We strongly encourage you to change your settings as described below (and ask your contacts to do the same!) in order to best protect your WhatsApp communications.
In addition we're concerned with WhatsApp's web app. WhatsApp provides an HTTPS-secured web interface for users to send and receive messages. However, as with all websites, the resources needed to load the application are delivered each and every time you visit that site. So, even if there is support for crypto in the browser, the web application can easily be modified to serve a malicious version of the application upon any given pageload, which is capable of delivering all your messages to a third party.
WhatsApp does still provide end-to-end encryption, which ensures that a message is turned into a secret message by its original sender, and decoded only by its final recipient. We take no issue with the way this encryption is performed. In fact, we hope that the encryption protocol WhatsApp uses, the Signal Protocol, becomes more widespread in the future. Instead, we are concerned about WhatsApp’s security despite the best efforts of the Signal Protocol.
If you would still like to use WhatsApp, see our tutorial below and be sure to turn off cloud backups and turn on fingerprint change notifications (see section on Additional Security Settings).
WhatsApp is an application that allows users on mobile devices to communicate with each other using end-to-end encryption. With it, users can securely chat with and call each other, send files, and engage in group chats. Although WhatsApp uses telephone numbers as contacts, calls and messages actually use your data connection; therefore both parties to the conversation must have Internet access on their mobile devices.
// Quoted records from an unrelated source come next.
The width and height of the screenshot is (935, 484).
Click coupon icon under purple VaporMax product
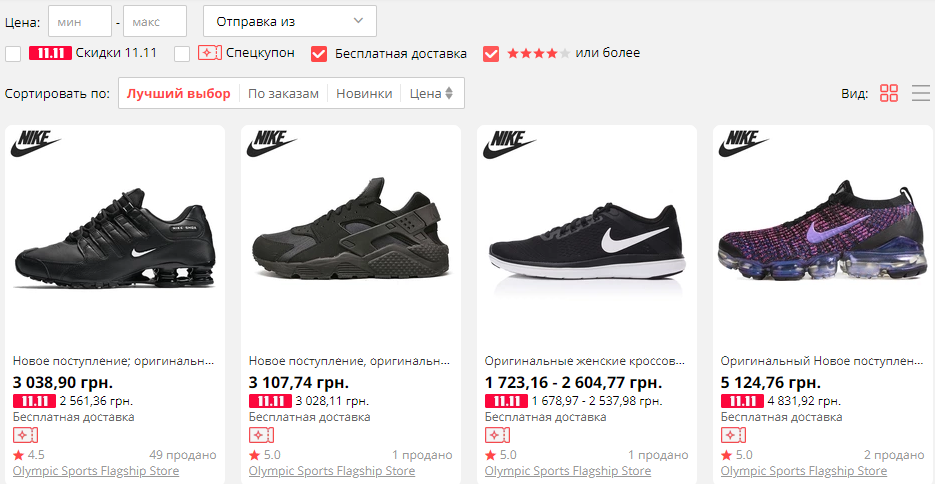[733, 435]
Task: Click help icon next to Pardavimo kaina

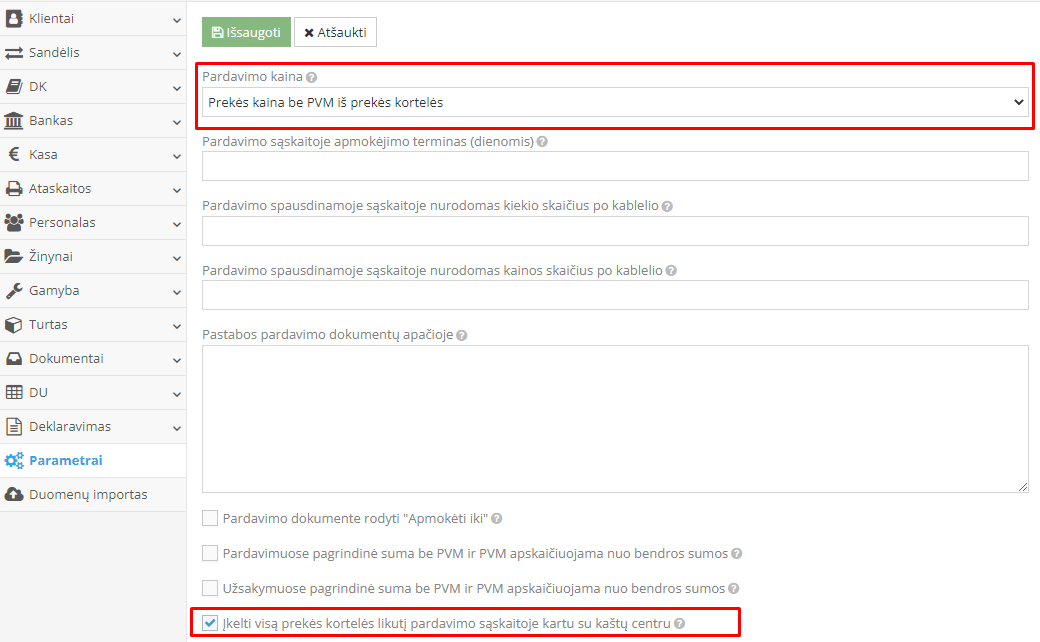Action: click(312, 77)
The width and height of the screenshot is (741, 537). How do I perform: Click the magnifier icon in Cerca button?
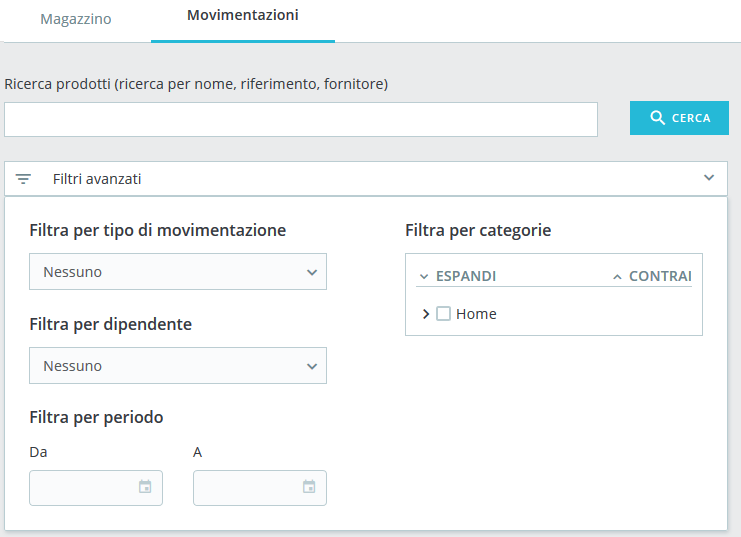coord(657,117)
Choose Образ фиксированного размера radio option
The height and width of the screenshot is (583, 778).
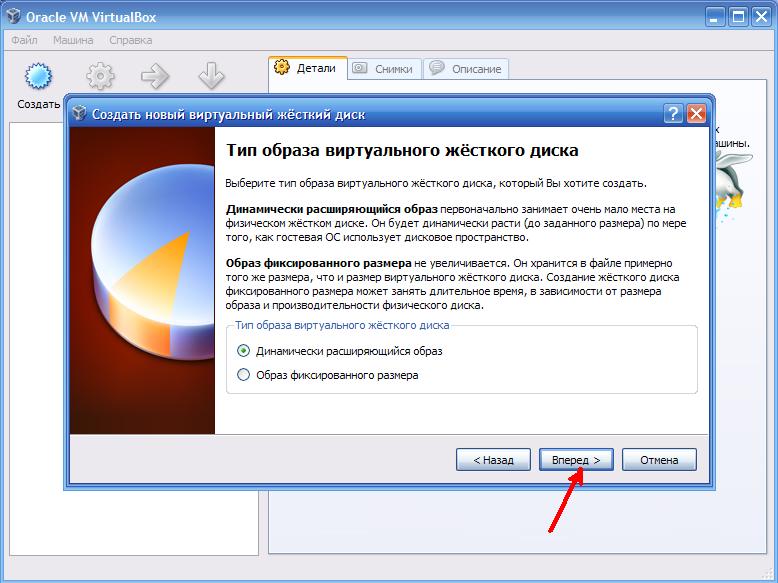243,375
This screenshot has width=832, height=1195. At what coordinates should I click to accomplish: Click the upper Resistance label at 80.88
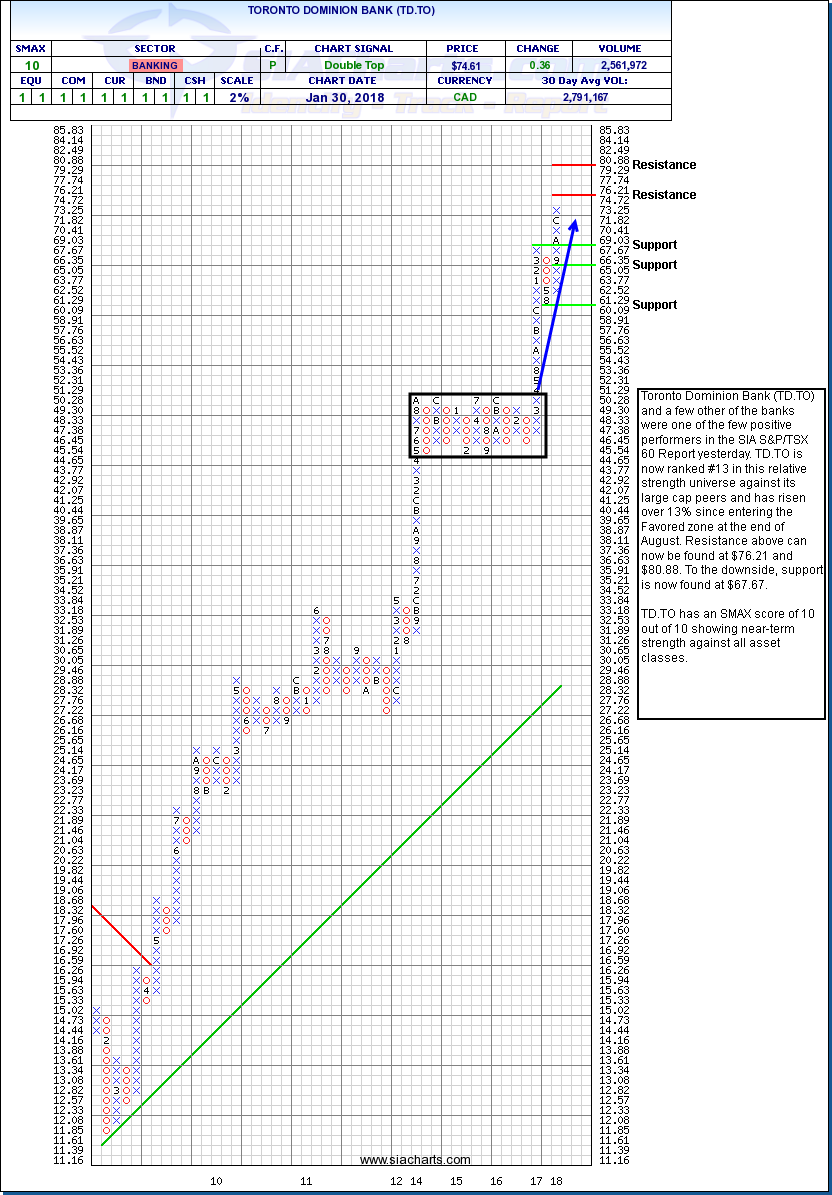click(x=664, y=165)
Due to this, WhatsApp users don't incur SMS and MMS fees.
WhatsApp is owned by Facebook. The app itself is closed-source software, which means that it is very difficult for outside experts to confirm that the company has implemented their encryption in a secure way. Nonetheless, the methods that WhatsApp uses to send encrypted messages are public, and regarded as secure.
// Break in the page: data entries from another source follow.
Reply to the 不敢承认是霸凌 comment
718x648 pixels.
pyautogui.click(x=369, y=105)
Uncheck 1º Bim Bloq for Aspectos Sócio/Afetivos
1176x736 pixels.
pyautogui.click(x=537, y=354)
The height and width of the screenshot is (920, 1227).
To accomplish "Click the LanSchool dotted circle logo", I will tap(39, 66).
Installing WhatsApp on your iPhone Anchor link
Step 1: Download and Install WhatsApp
On your iOS device, enter the App Store and search for "WhatsApp." Tap "Get," then "Install" next to the app WhatsApp Messenger by WhatsApp Inc
After WhatsApp finishes downloading, tap "Open" to launch the app.
Step 2: Register and Verify your Phone Number
WhatsApp will request access to your contacts. If you grant this access, WhatsApp will have a full list of your contacts' phone numbers. If you do not grant this access, you can manually add each of your contacts for chat messages, however you cannot make a new call without granting WhatsApp access to your phone's contacts. If you'd like to send photos, media, or files, WhatsApp will request access to these files as well.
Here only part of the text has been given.